#### Objectifs
[A] Reformulez sous forme de liste le paragraphe de l'extrait sur la révision constitutionnelle qui commence par « Donc on se demande bien », en conservant ses faits principaux.
[B] Poursuivez l'extrait sur la révision constitutionnelle à partir de l'endroit où il s'arrête.

#### Extrait choisi

Donc on se demande bien ce que veut faire G. Darmanin avec son histoire de révision ? Déjà ce n’est pas lui qui décide. L’art. 89 est très clair : « L’initiative de la révision de la Constitution appartient concurremment au Président de la République sur proposition du Premier ministre et aux membres du Parlement. » Le locataire de Beauvau n’est pas (encore ?!) président et (toujours ?!) pas Premier ministre. Surtout sur quoi veut-il qu’elle porte cette révision ? Concrètement sur quel sujet ? Intégrer la suppression du droit du sol à Mayotte ? À côté de la plaque car ce serait inconstitutionnel (rupture du principe d’égalité). Un second volet de la loi de 2018 ? Le Conseil Constitutionnel avait estimé qu’on arrivait à une limite. Et puis, imaginons un projet de révision (qu’en l’état personne ne définit vraiment).

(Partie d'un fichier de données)
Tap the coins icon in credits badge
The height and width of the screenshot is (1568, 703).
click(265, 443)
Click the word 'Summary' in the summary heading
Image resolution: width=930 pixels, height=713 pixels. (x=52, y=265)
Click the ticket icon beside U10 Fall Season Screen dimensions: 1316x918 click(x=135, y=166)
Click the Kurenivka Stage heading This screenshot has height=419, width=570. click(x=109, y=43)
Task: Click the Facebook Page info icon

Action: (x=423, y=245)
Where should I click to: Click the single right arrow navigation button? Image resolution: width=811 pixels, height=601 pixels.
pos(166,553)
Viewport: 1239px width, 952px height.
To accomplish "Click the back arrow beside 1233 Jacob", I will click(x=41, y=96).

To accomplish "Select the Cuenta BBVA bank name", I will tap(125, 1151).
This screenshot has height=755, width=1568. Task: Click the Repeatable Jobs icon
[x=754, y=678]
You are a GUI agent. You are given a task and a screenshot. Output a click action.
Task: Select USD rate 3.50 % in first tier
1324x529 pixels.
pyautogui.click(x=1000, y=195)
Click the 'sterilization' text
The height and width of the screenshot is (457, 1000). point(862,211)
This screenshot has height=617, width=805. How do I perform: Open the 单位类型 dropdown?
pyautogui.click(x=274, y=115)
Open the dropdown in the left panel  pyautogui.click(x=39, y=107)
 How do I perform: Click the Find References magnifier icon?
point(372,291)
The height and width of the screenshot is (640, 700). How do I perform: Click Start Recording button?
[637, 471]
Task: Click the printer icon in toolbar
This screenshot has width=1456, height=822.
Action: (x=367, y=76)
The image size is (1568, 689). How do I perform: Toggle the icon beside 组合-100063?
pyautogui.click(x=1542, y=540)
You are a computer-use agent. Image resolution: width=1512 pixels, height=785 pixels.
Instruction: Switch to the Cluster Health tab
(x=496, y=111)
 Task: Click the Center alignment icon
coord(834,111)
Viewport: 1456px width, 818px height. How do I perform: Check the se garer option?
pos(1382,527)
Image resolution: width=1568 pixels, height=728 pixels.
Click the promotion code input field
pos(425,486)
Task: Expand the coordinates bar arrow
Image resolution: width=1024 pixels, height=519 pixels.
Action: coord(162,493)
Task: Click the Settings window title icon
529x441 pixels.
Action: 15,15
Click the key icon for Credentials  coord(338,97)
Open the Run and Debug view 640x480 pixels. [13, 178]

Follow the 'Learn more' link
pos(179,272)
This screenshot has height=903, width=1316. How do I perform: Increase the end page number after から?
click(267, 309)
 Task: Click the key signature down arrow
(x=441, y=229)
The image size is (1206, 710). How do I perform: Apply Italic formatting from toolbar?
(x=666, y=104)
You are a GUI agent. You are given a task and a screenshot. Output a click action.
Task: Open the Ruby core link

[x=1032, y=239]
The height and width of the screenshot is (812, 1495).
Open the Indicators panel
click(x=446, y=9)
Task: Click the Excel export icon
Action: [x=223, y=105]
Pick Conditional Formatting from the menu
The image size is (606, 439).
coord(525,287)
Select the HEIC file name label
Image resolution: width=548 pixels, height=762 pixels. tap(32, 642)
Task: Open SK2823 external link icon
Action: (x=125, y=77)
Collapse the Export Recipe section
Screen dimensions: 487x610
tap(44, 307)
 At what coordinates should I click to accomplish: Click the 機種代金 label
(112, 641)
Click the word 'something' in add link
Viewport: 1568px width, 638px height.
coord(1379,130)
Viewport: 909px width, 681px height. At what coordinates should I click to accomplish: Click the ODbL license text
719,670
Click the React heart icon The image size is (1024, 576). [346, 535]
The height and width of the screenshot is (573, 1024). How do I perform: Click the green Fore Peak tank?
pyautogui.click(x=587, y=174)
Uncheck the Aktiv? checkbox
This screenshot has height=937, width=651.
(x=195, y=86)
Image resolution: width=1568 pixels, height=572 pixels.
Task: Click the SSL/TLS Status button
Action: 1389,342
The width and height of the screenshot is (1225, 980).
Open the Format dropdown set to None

#### Résultats par consigne
[A]
- Le texte se demande ce que G. Darmanin veut faire avec son histoire de révision.
- Ce n'est pas lui qui décide. Selon l'art. 89, l'initiative de la révision de la Constitution appartient concurremment au Président de la République, sur proposition du Premier ministre, et aux membres du Parlement.
- Le locataire de Beauvau n'est ni président ni Premier ministre.
- Le sujet précis de cette révision reste inconnu.
- Intégrer la suppression du droit du sol à Mayotte serait inconstitutionnel, car cela romprait le principe d'égalité.
- Pour un second volet de la loi de 2018, le Conseil constitutionnel avait estimé qu'on arrivait à une limite.
- En l'état, personne ne définit vraiment un projet de révision.

[B]
Le chemin imposé par l’art. 89 est semé d’embuches surtout avec une majorité relative à l’Assemblée.
Quant au choix référendaire que pourrait faire le président, sa côte de popularité actuelle devrait modérer ses ardeurs (27 %, dans le baromètre mensuel Elabe pour « Les Echos, 4/1/24). Un échec lui plomberait la fin du mandat.
Donc, une fois de plus et ça devient une méthode de gouvernance pour G. Darmanin (ex-disciple de Sarkozy il est vrai !), sa gestion de Mayotte c’est beaucoup de bruit pour pas grand-chose.
« Le bruit ne fait pas de bien, et le bien ne fait pas de bruit.” (Saint François de Sales)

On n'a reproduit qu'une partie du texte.